- TASK OBJECTIVE: Please look for the string "pink" below and report every line in which it occurs.

- INPUT RECORDS:
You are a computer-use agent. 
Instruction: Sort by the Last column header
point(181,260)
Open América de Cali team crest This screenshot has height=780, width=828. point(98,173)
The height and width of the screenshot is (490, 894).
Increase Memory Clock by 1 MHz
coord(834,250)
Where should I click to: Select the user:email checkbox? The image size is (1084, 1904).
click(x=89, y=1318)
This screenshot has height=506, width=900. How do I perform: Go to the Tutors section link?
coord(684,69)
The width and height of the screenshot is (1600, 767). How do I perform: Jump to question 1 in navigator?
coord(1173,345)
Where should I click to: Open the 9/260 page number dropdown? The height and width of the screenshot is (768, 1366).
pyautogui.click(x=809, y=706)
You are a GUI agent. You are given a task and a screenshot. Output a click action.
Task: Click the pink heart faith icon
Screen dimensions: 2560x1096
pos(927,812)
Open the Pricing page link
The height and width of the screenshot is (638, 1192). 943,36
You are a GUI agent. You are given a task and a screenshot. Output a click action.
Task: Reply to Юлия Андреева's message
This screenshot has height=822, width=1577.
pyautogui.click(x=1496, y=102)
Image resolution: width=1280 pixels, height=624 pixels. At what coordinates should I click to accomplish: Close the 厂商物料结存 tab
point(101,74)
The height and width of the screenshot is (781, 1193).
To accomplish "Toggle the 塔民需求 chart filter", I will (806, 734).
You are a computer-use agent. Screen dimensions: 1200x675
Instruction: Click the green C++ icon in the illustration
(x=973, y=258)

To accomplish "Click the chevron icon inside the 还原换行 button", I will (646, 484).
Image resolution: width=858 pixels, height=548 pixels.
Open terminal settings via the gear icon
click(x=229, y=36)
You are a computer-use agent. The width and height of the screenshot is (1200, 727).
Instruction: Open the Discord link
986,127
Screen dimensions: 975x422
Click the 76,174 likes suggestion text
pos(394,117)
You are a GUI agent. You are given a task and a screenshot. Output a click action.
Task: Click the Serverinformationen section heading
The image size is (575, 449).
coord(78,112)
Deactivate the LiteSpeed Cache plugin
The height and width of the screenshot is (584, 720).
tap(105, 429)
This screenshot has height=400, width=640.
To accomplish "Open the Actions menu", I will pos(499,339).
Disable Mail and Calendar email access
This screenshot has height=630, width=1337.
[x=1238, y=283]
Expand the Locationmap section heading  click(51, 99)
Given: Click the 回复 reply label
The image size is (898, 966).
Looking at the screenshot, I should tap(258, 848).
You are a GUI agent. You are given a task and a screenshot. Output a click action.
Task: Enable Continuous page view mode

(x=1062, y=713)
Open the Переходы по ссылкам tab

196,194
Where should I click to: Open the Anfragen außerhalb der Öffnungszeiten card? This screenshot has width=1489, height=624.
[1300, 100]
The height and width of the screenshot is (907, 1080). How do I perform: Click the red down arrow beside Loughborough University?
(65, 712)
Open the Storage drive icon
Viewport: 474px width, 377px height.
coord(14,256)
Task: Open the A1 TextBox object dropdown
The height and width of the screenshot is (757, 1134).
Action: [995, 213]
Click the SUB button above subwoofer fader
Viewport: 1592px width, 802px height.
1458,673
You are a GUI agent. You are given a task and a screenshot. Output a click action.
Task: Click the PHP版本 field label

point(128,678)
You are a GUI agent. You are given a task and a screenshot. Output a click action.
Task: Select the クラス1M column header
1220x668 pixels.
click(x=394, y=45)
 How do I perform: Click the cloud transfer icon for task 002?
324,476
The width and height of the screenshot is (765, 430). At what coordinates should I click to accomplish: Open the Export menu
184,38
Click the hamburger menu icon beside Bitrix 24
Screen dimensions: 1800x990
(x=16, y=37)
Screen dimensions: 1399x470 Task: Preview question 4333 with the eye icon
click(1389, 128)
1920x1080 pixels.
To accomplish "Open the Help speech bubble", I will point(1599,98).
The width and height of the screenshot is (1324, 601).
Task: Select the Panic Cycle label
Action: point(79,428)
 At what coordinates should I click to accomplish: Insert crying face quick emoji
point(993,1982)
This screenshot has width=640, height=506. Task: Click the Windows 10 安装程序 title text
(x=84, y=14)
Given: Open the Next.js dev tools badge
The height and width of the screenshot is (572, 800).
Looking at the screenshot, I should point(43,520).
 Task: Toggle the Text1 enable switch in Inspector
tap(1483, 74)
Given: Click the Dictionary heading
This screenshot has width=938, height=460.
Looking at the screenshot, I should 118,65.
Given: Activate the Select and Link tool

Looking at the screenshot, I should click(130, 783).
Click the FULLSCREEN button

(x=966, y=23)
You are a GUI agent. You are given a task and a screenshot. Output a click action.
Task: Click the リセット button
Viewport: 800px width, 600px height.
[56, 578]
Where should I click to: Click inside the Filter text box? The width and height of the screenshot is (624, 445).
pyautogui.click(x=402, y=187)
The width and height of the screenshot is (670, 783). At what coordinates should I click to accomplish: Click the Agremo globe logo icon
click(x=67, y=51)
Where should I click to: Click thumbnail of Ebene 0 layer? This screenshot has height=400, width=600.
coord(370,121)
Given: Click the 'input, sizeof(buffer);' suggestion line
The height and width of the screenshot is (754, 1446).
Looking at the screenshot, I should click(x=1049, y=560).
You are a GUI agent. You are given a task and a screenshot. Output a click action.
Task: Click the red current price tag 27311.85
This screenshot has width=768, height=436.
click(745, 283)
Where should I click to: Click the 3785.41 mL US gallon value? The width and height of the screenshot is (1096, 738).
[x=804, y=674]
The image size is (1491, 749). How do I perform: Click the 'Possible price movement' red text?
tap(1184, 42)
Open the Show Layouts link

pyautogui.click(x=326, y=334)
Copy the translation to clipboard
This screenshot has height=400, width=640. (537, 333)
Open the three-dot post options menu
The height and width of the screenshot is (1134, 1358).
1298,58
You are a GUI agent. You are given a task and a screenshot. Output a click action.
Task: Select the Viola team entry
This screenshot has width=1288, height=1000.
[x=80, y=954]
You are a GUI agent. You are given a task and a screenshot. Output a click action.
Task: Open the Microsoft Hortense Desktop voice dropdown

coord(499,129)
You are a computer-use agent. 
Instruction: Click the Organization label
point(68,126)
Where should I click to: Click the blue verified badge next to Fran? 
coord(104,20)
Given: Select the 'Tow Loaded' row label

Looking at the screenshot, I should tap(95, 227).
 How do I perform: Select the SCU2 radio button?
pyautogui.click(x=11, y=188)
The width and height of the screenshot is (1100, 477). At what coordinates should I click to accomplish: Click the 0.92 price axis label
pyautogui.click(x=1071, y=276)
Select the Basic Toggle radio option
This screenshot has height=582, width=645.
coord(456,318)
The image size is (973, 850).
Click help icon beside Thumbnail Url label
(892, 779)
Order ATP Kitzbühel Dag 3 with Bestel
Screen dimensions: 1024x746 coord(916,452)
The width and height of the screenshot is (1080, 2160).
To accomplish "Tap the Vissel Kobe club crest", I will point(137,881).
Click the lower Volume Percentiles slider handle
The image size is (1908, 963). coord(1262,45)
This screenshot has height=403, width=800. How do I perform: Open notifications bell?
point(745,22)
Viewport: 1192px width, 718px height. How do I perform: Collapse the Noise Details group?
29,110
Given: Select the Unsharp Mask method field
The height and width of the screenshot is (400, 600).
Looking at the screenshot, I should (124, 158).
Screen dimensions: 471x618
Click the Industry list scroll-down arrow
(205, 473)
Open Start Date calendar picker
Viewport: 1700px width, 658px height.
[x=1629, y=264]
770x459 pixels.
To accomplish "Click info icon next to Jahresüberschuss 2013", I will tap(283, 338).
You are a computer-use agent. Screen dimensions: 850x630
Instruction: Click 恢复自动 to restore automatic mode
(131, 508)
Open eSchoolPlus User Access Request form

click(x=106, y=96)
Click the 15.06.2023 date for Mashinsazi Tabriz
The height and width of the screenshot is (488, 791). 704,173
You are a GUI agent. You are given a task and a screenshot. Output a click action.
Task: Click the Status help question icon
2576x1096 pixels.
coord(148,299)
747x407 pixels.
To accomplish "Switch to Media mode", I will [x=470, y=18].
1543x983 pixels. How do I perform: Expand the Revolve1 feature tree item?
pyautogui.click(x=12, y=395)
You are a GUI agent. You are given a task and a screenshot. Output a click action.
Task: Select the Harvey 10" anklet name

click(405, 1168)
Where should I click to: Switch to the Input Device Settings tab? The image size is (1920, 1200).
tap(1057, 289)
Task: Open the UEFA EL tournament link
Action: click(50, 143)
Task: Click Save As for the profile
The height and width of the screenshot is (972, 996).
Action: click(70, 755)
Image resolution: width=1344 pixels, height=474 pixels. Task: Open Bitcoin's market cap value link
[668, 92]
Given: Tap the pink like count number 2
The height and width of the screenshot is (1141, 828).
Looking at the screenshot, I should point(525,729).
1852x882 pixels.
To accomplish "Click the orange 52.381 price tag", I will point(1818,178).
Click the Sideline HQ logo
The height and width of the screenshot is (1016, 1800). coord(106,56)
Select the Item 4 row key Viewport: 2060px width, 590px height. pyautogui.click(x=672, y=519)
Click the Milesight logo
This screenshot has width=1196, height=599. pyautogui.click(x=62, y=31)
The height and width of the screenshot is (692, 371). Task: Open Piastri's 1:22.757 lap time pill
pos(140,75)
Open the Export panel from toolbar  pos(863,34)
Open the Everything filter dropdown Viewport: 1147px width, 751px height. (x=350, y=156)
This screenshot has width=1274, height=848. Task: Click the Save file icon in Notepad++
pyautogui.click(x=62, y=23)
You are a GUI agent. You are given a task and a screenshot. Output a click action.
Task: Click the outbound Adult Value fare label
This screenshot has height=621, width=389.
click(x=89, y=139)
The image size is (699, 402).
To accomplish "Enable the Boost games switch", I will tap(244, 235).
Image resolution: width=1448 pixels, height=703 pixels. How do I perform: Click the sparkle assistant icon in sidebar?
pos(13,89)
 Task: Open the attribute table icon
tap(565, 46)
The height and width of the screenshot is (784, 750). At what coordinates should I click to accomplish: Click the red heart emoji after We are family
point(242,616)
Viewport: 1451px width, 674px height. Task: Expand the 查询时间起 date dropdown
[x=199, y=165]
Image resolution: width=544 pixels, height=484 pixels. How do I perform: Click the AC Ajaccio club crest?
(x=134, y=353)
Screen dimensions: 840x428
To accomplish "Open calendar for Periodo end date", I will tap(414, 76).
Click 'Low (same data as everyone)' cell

- YOUR SOLUTION:
Task: Click the pink heart faith icon
Given: Tap the pink like count number 2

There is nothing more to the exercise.